Only the lines from the one with "Task: Click the DNAME column header" through the end of the material are wanted, copied exactly and with the pictures left out.

· · · · ·

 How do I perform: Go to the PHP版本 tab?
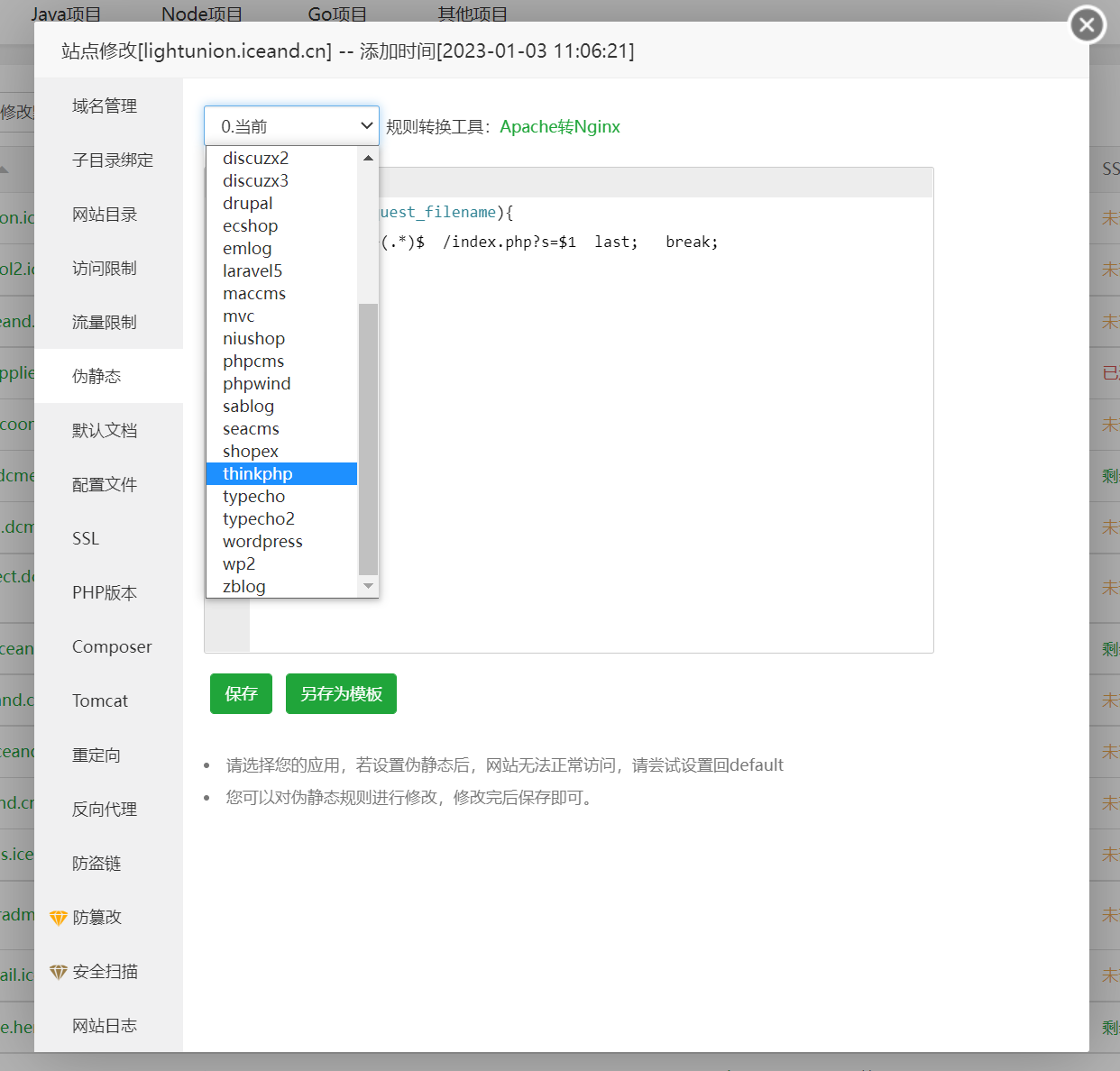[x=105, y=593]
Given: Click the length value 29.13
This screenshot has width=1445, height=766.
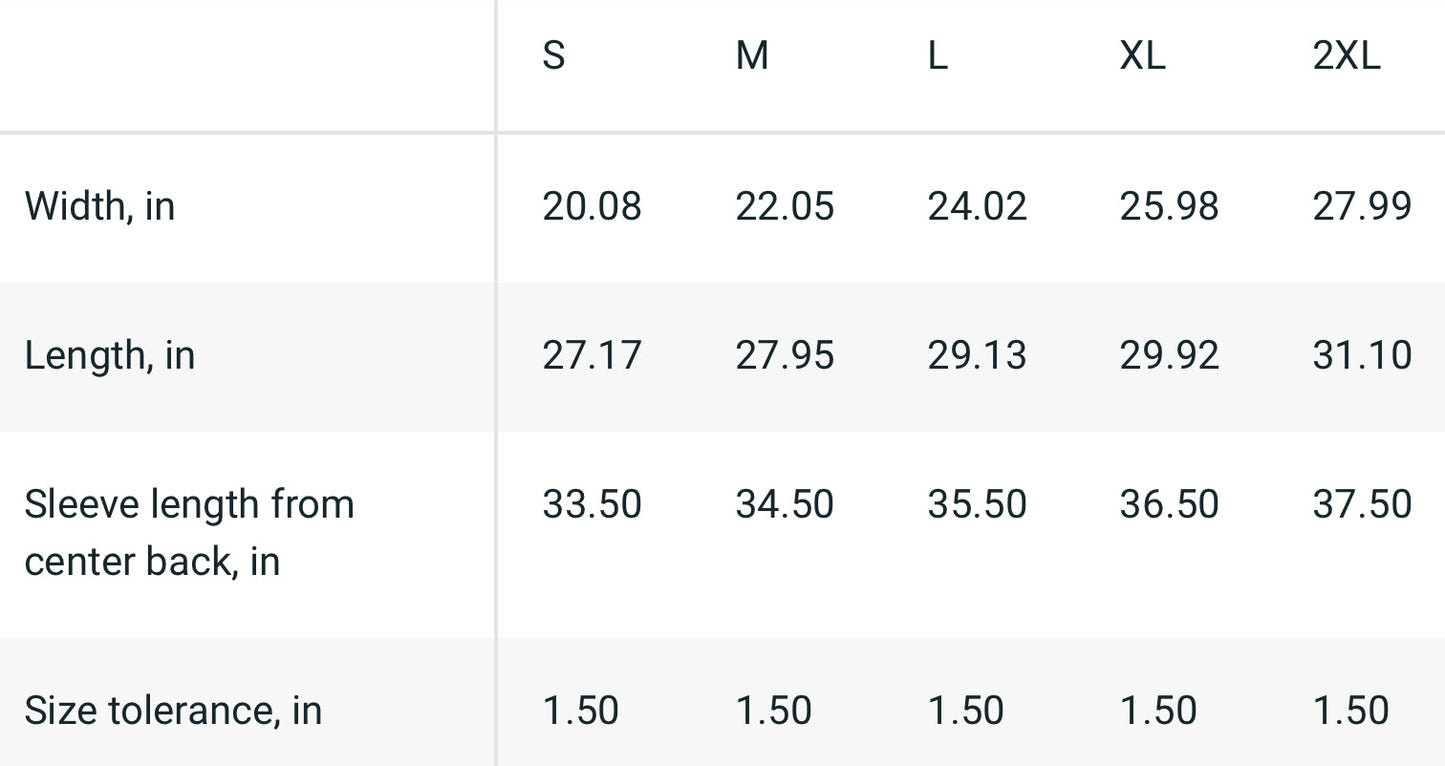Looking at the screenshot, I should [977, 356].
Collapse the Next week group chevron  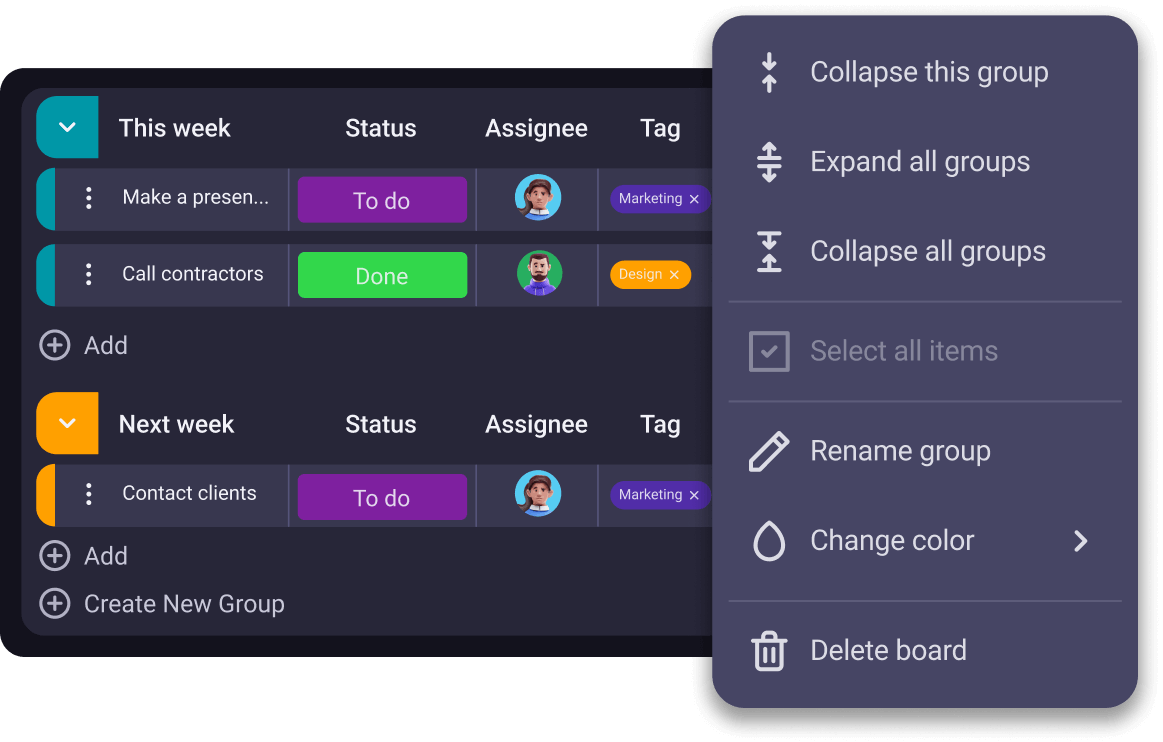pyautogui.click(x=67, y=423)
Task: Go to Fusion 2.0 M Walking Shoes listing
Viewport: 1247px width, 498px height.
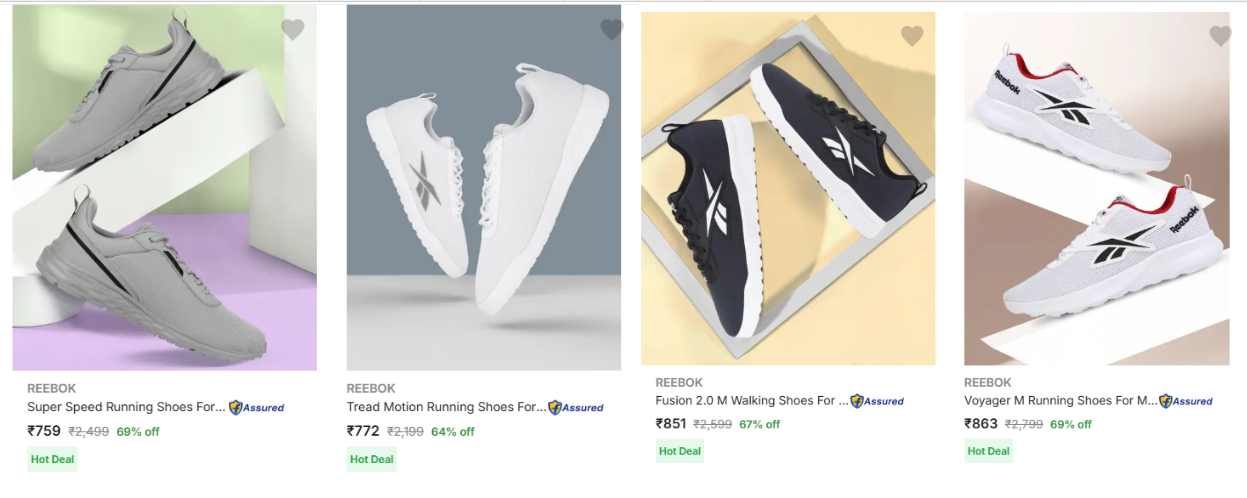Action: [751, 401]
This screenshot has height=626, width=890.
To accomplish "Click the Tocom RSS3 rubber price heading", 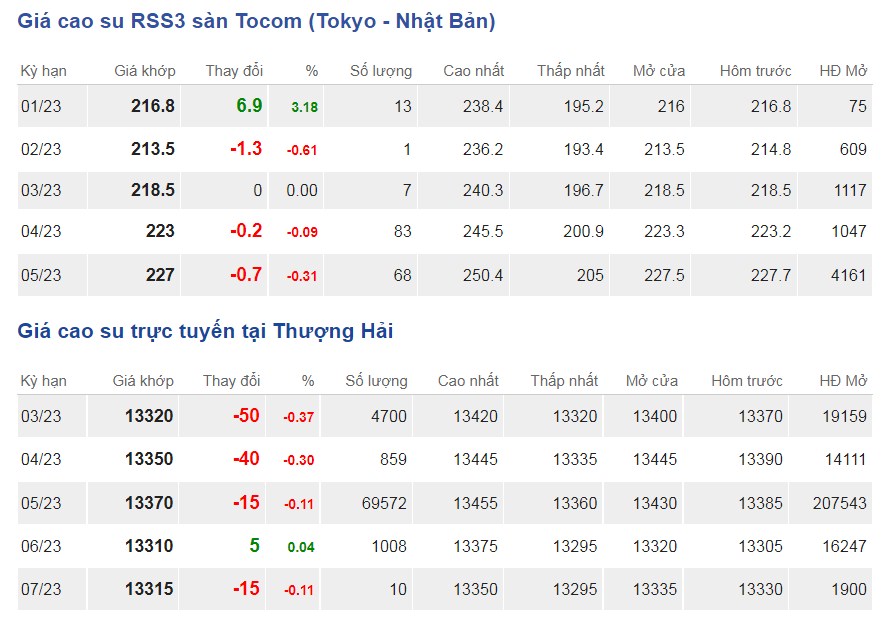I will click(x=256, y=21).
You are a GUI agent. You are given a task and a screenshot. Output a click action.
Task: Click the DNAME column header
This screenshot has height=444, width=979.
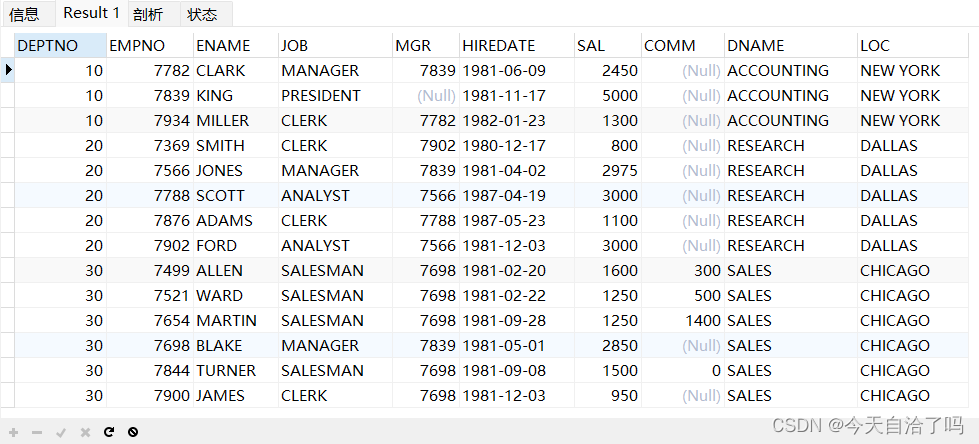pos(791,46)
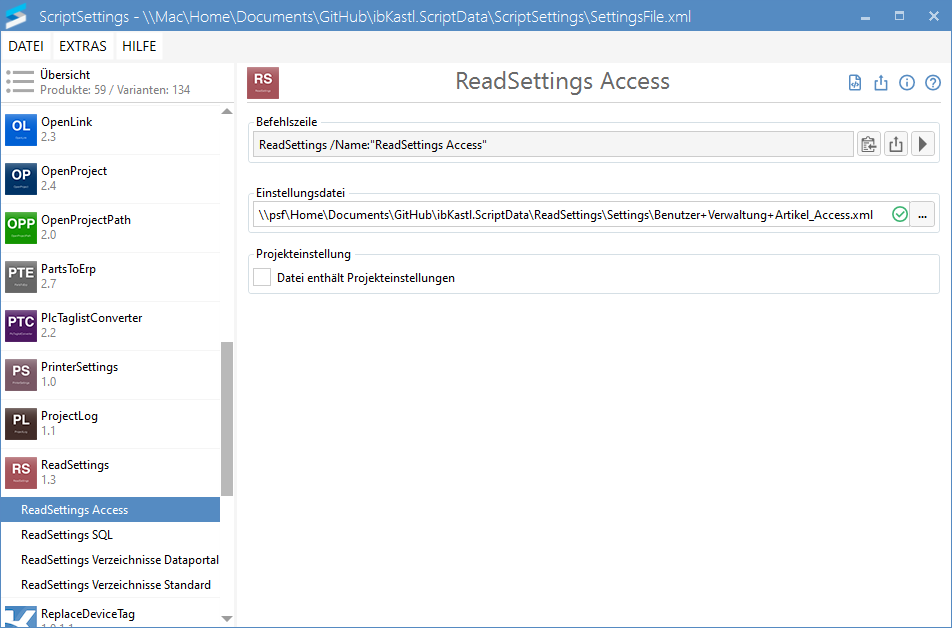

· · · · ·

#### [EXERCISE RESPONSE]
Task: Click the DNAME column header
This screenshot has height=444, width=979.
pos(791,46)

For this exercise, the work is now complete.